Over half, or 319 stocks from the BSE500, have outperformed the index by gaining more than 50% during the period.
Maruti Suzuki (India), UltraTech Cement, TVS Motor Company, Motherson Sumi Systems, Adani Transmission, Godrej Industries, Indian Oil Corporation and Finolex Industries are among 25 stocks from BSE500 index trading at their record highs on BSE.
Though analysts remain bullish on the road ahead for the markets, they caution against the sharp rally, especially in the mid-cap segment. Progress of monsoon, impact of implementation of goods and services tax (GST) bill on the economy and corporate profits, inflation trajectory and corporate earnings growth are some of the domestic factors they remain mindful of.

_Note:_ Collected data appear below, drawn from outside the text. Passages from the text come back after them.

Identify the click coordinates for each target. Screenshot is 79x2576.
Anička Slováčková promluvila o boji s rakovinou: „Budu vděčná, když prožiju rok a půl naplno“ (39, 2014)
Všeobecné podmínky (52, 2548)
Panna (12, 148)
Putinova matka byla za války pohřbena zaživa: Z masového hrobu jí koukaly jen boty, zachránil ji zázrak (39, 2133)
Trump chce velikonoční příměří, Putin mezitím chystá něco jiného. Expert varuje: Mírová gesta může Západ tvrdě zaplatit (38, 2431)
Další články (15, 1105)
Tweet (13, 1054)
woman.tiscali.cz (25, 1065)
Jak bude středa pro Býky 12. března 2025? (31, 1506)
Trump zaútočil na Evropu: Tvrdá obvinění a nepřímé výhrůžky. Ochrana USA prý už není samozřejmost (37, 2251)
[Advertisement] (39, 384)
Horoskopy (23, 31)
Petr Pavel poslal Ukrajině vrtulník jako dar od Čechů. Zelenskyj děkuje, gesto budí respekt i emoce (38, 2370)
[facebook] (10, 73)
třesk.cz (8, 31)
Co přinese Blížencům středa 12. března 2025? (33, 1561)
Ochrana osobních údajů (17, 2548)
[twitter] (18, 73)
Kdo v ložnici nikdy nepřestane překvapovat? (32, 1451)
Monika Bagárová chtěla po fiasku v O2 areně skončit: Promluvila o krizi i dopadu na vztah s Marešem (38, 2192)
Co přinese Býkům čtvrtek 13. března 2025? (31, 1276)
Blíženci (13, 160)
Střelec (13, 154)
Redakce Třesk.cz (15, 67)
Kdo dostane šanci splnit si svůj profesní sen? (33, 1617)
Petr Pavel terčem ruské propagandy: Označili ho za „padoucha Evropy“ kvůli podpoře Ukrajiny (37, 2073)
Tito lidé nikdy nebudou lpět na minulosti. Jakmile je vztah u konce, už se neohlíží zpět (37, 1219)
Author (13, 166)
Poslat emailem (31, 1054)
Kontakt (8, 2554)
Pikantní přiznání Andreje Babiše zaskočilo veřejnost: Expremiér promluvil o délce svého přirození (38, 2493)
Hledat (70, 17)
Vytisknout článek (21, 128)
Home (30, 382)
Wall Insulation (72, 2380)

“We continue to believe that the broad indices like the S&P BSE Sensex and the Nifty 50 may not fall badly in the short-term as the monsoon is expected to be normal and has already hit Andaman and Nicobar islands. Fuel consumption has also come back in the positive growth zone in the month of April. Having said that, we continue to caution our clients to have tilt towards large cap stocks as there is no valuation comfort in many mid cap stocks,” explains G Chokkalingam, founder and managing director of Equinomics Research & Advisory.
Adding: "There are many mid-cap stocks that have zoomed multi-fold and trade at exorbitant PEs, but the average trading volumes in such stocks is thin. Investors should be very cautious about the mid cap stocks which have PE multiples ranging in excess of 30 for FY2017 and also do not show any significant growth in their profits, but average trading volumes are very thin."

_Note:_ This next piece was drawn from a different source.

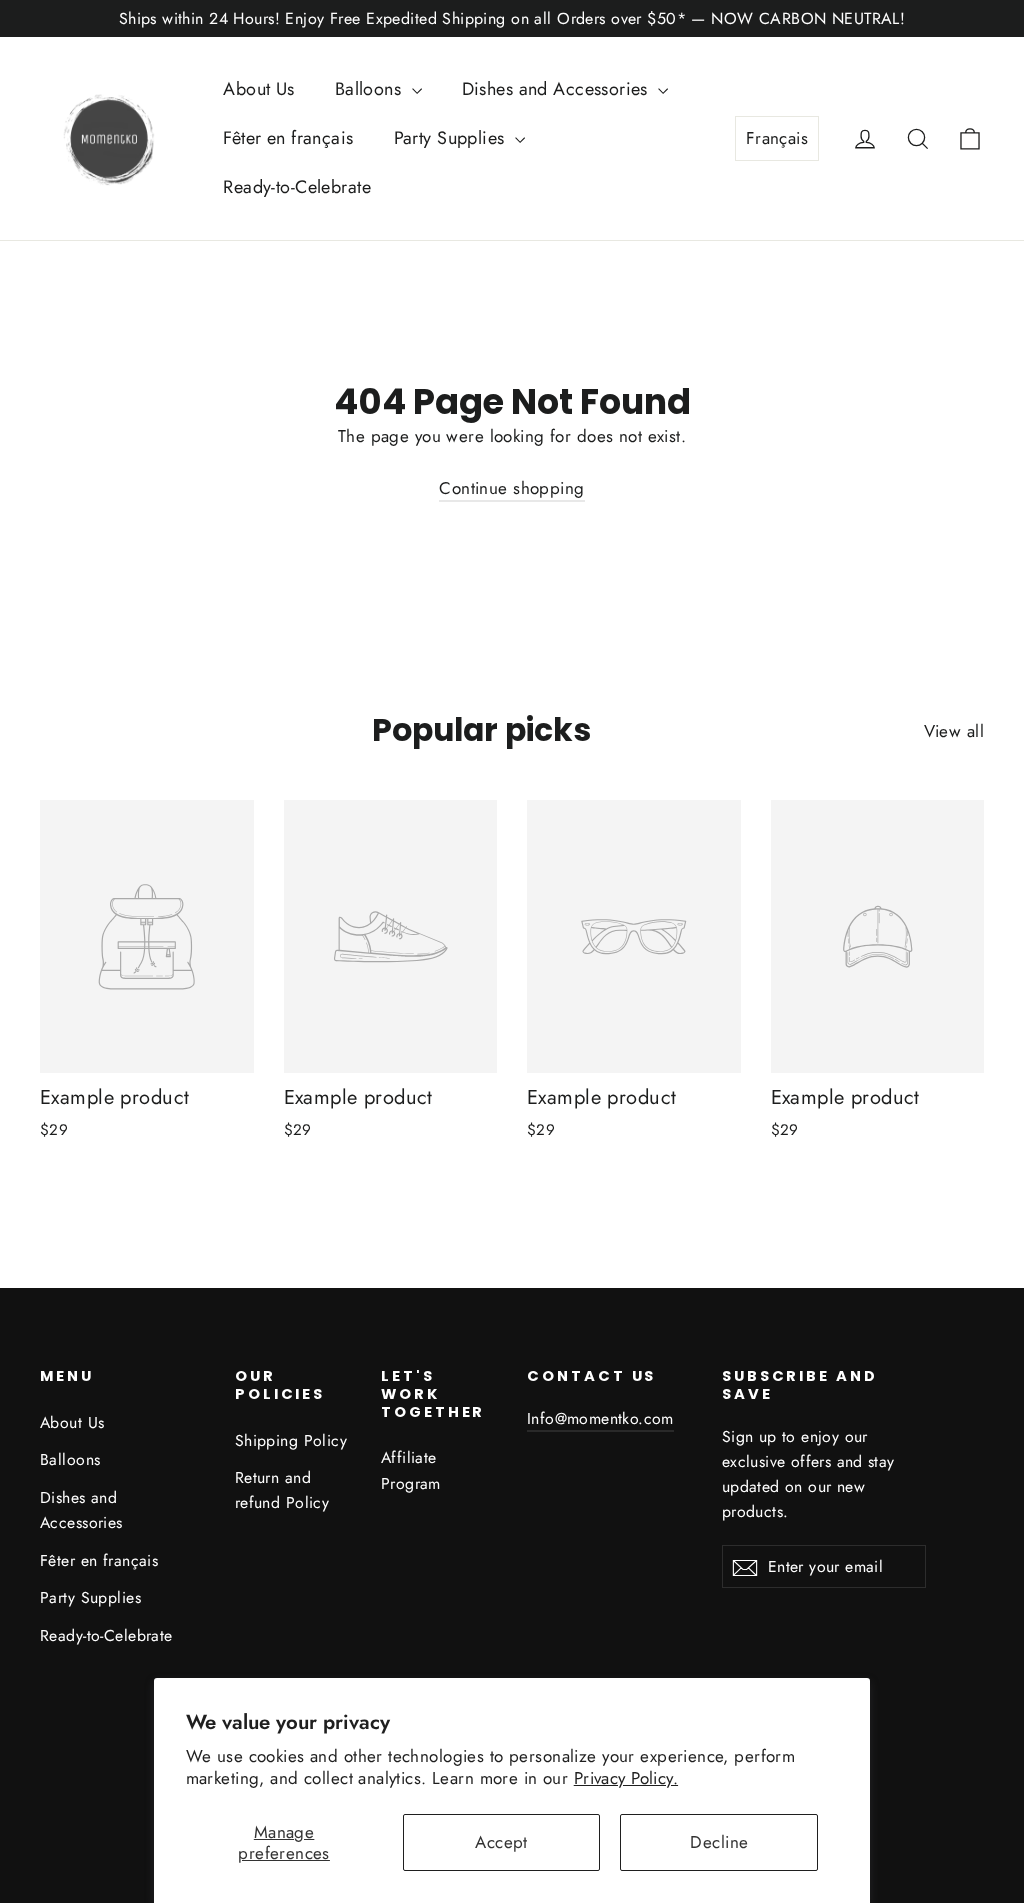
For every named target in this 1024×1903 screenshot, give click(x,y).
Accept (501, 1842)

The sharp 26% market rally since Narendra Modi won the election (May 16, 2014) has been fuelled by the gush of liquidity as foreign institutional investors or FIIs and domestic mutual funds (MF) pumped in a net over Rs 3-lakh crore in Indian equities.
While MFs pumped in Rs 1.8 lakh crore, while FIIs made net investments of Rs 1.38-lakh crore into equity market since then.
“The Indian market was earlier extremely vulnerable to direction of foreign portfolio investment flows. Over the past three years’ growth in domestic institutional assets under management, especially MFs, has changed this scenario. We believe, this sticky fund flow will enhance market depth and is supportive of equity markets
in general,” says Sahil Kapoor, chief market strategist at Edelweiss Investment Research in a note co-authored with Shobana Krishnan.
“The next leg of uptick is expected to be driven by revival in earnings. Nifty is likely to touch 10,000 in FY18 based on EPS growth of 15-20% over the next one year,” he adds.